Réalisateur : Eric Judor
Acteurs : Blanche Gardin, Célia Rosich, Karine Valmer, Michel Nabokoff, Blandine Ruiz
Genre : Comédie
Nationalité : Français
Distributeur : StudioCanal
Date de sortie : 10 mai 2017
Durée : 1h25mn
Jeanne et Victor sont deux jeunes parisiens de retour de vacances. En chemin, ils font une halte pour saluer leur ami Jean-Paul, sur la prairie où sa communauté a élu résidence. Le groupe lutte contre la construction d’un parc aquatique sur la dernière zone humide de la région, et plus généralement contre la société moderne, la grande Babylone. Séduits par une communauté qui prône le « vivre autrement », où l’individualisme, la technologie et les distinctions de genre sont abolis, Jeanne et Victor acceptent l’invitation qui leur est faite de rester quelques jours.
Lorsqu’un beau matin la barrière de CRS qui leur fait face a disparu, la Communauté pense l’avoir emporté sur le monde moderne. Mais le plaisir est de courte durée : à l’exception de leur campement, la population terrestre a été décimée par une terrible pandémie. Ce qui fait du groupe les derniers survivants du monde. Va t’il falloir se trouver de nouveaux ennemis pour survivre ?…
Après l’échec du coûteux La tour 2 contrôle infernale, Eric Judor ne jette pas l’éponge, bien au contraire. Il revient, plus ambitieux que jamais, sans budget, mais avec une bonne dose de dialogues féroces d’imbécillité lunaire pour un film de science-fiction sans effets spéciaux, sorte de huis-clos en plein air, au cœur d’une ZAD idyllique (ou presque), à l’aube d’un « pain de mie »…pardon, « pandémie », puisqu’un virus a exterminé l’humanité à l’exception des quelques altermondialistes ultrasensibles aux ondes de portable et autres appareils de communication modernes.
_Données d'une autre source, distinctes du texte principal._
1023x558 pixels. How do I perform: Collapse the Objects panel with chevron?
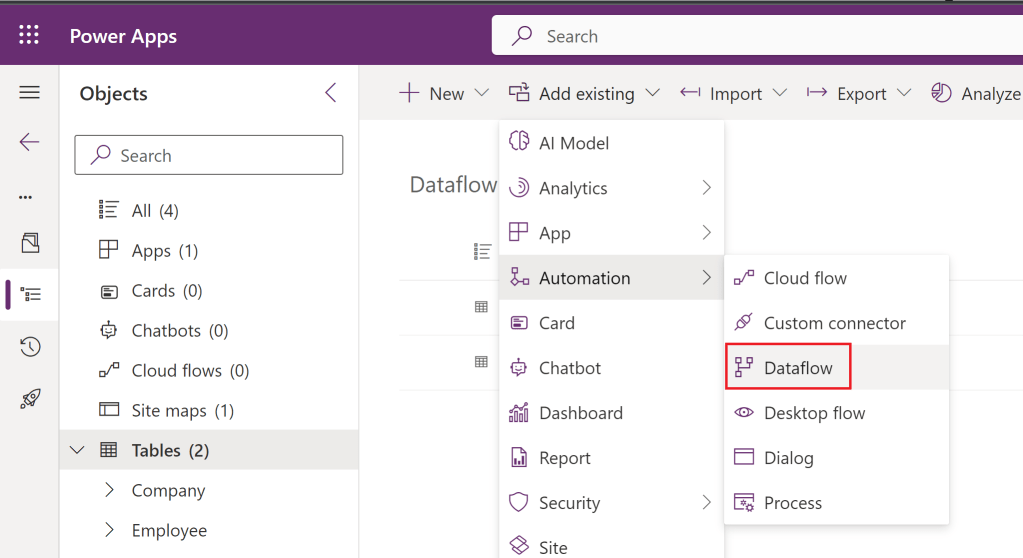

Le postulat est truculent. Le citoyen joué par Judor part en vacances bon gré mal gré sur ce terrain idyllique tenu par l’ancien prof de yoga de son épouse. Récalcitrant, son personnage de père de famille cynique, ironise, multiplie les sarcasmes envers une communauté qui, il est vrai, est habitée par des dingos et le verbe loufoque de l’absurde. Son adaptation à cet esprit hippie donne lieu à des sketchs hilarants.
Le passage à l’état de siège par la menace extérieure est progressive et vient révéler les failles d’un système utopiste où l’amour de l’autre et la haine de la civilisation, systématiquement renvoyée à Babylone, deviennent l’objet de lutte des pouvoirs et surtout résonnent creux et hypocrite, alors que se crée à nouveau un schéma de hiérarchie et de lutte des classes, engrais favorable à la jalousie et donc à la haine, à l’hystérie collective…
Peu à peu, l’on glisse tout simplement vers un remake à peine caché de The Walking Dead, où l’on sonde les vils instincts humains en temps de crasse et de communautarisme, Judor se voyant bien érigé en nouveau leader face à un stéréotype de femme ultra-gauchiste qui a baptisé son fils/fille(?)… « l’Enfant, pour lui laisser la liberté de choisir son prénom quand il en aura l’âge. Sous les idéaux libertaires de celle-ci se cachent évidemment mauvaise foi, mensonge et manipulation, à l’instar loufoque du chamane hirsute en transe qui s’avère être que Claude le clodo, qui, une fois l’usurpation révélée devient un paria qui schlingue, à ostraciser de la yourte. L’entre-aide a ses limites : les odeurs !
Avec un filmage aussi minimaliste que les décors, Eric Judor réalise son 3e long avec des bouts de ficelle, fidèle à son humour dévastateur qui pointe les travers de l’humain pluriel, qu’il soit citadin cynique ou écolo de pacotille, le résultat est ravageur et l’hypocrisie exposée de toute part. Face à cette suite de dialogues acerbes, où l’humour bêta est féroce, l’on rit beaucoup de cette humanité à la dérive. Judor a compilé dans cette fable de bricole le meilleur de son humour poil-à-gratter. Problemos est un délire assumé qui assure l’euphorie sur toute sa durée, ce qui n’est jamais gagné avec les comédies d’aujourd’hui.